From his poolside apartment on the island, Paul Newman watched in horror as a teenage girl whipped her 2-year-old brother with a belt.

It wasn’t so much the spanking that bothered Newman. She was smacking him so hard with the leather belt it was “like she was beating a dog” in the middle of the Captain’s Landing apartment complex in plain view of everyone, Newman said.

As Newman dialed 911, a man and woman confronted the girl, a fight ensued and both were stabbed. Almost two weeks later, the 13-year-old girl has not been charged with any crimes.

The spanking and subsequent stabbing of the two adults who tried to intervene raises the questions: When does corporal punishment cross the line into abuse?

‘Just Horrible’

Officers investigating child abuse claims must rely on their common sense to determine if spanking has crossed the line, said detective Holly Johnson. Officers examine the children for injuries. If those injuries are on vital body parts, such as the child’s head, officers are more likely to consider corporal punishment abuse, Johnson said. It’s a difficult judgment call for officers, she said.

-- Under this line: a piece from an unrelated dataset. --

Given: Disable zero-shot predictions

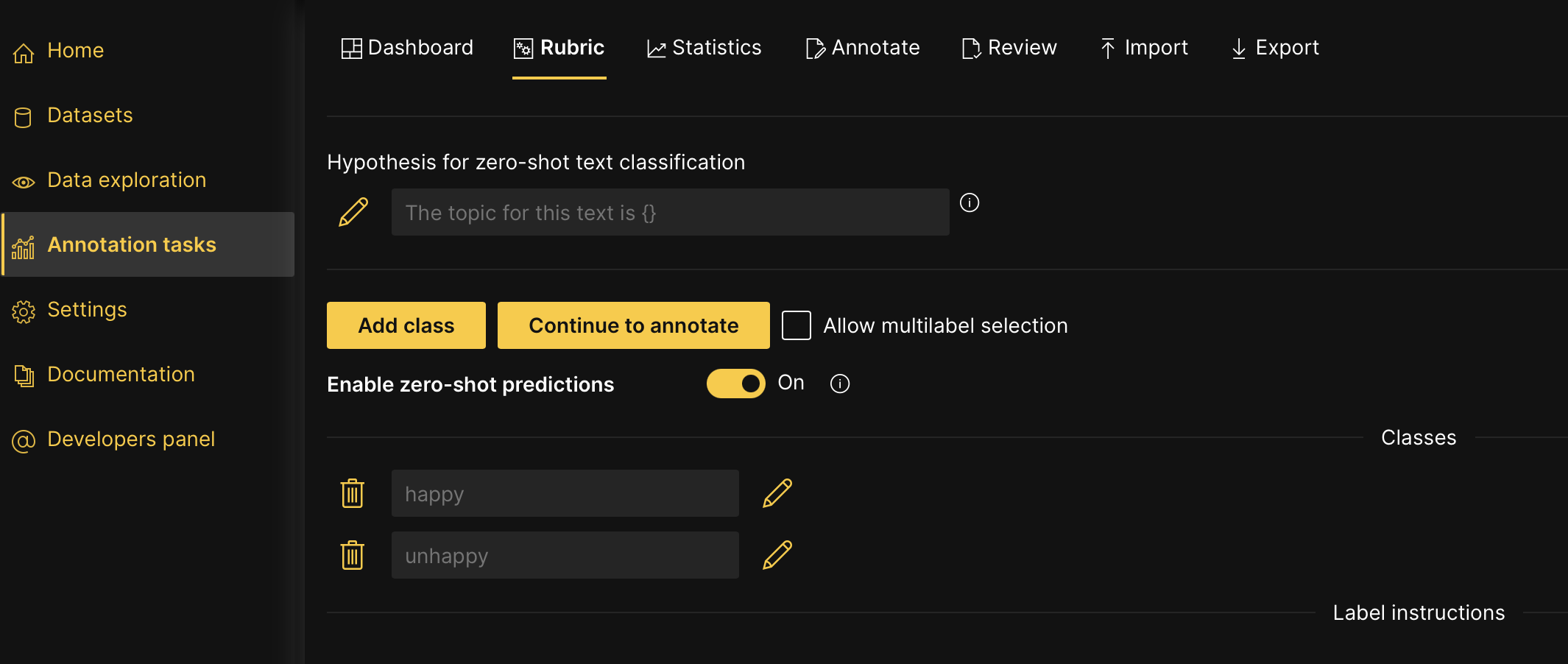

In the case of the spanking-turned-stabbing, officers examined the child at the scene and found no injuries, fresh or old, on the boy to charge his teenage sister with a crime, said detective Ron Daniels, who is investigating the case.

But Newman said he thought the spanking was excessive.

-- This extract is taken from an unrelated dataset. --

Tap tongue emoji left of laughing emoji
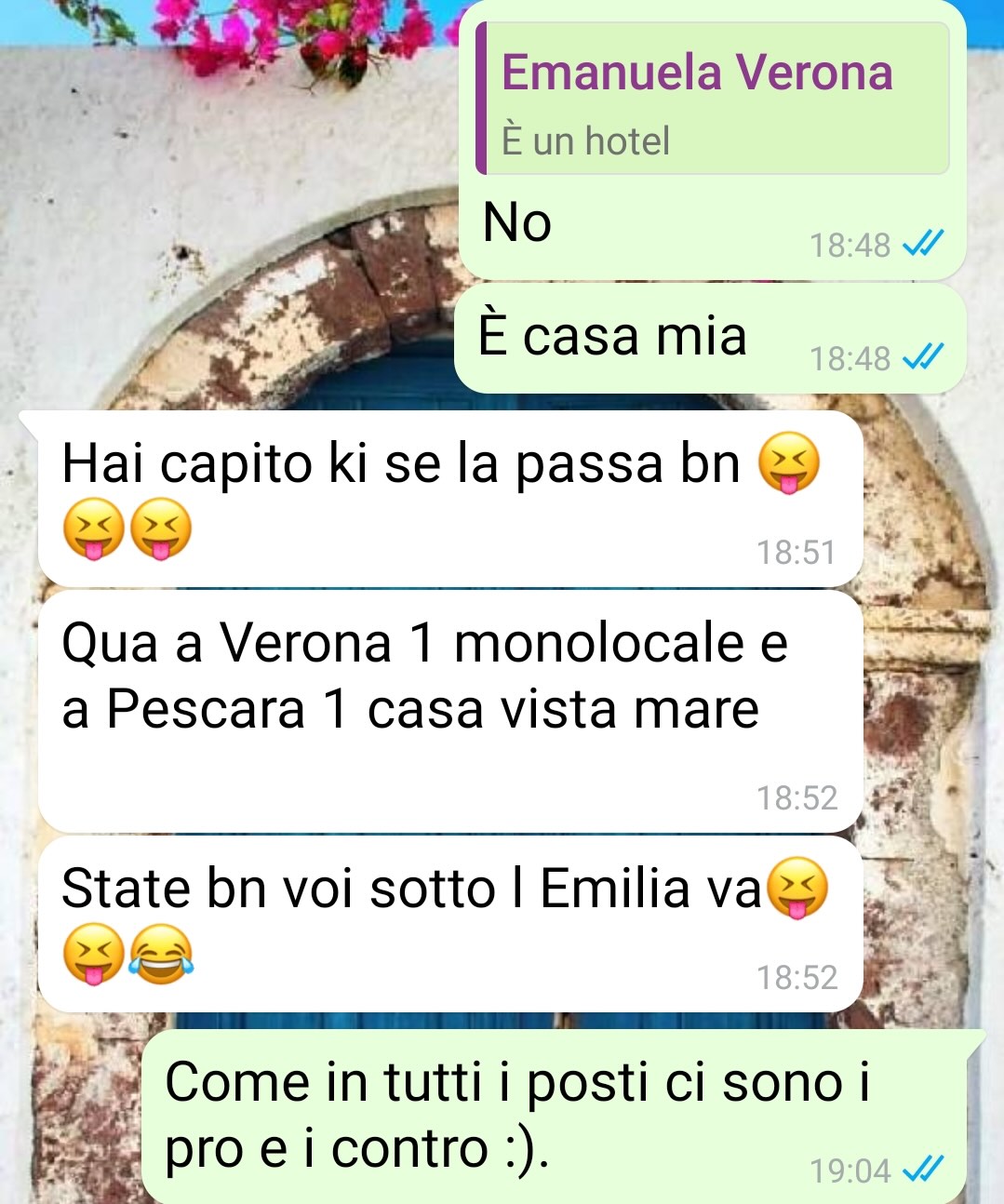(94, 955)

He claims that during the spanking, the toddler fell and hit his face on the concrete and the girl yanked him up again to continue the beating.

“I’ve never seen anything like that in my life,” Newman said. “It was just horrible.”

Newman said he doesn’t understand why police didn’t arrest the girl for child abuse. Police said there were no indications of abuse at the time, but Child Protective Services is now investigating, Daniels said.

Spare The Rod?

State law allows parents the right to discipline their children.

But one person’s appropriate corporal punishment is another person’s abuse.

“Corporal punishment is a kind of brute force and bullying — law-of-the-jungle type parenting,” said Aaron Cooper, psychologist and author of “I Just Want My Kids To Be Happy: Why You Shouldn’t Say It, Why You Shouldn’t Think It, What You Should Embrace Instead.”

Spanking teaches children that violence is OK, but parents condone it because they were spanked as children, Cooper said.

When Cooper was a boy, his father spanked him and, at least five times, smacked him with a belt, when he misbehaved, he said.

“When I have a memory of that, I get terribly sad,” he said. “I have to think my dad made some mistakes. I feel angry and I feel sad ... Most people don’t want to go there. They don’t want to go to feelings of anger toward a parent or sadness that they went through that.

“What’s the best way to avoid all those sloppy, messy feelings? To decide it was a good thing to get spankings. They defend it because to not defend it opens up the door to these painful feelings.”

Others disagree, choosing instead to think that a strong smack on the butt every now and then helped them to become upstanding citizens.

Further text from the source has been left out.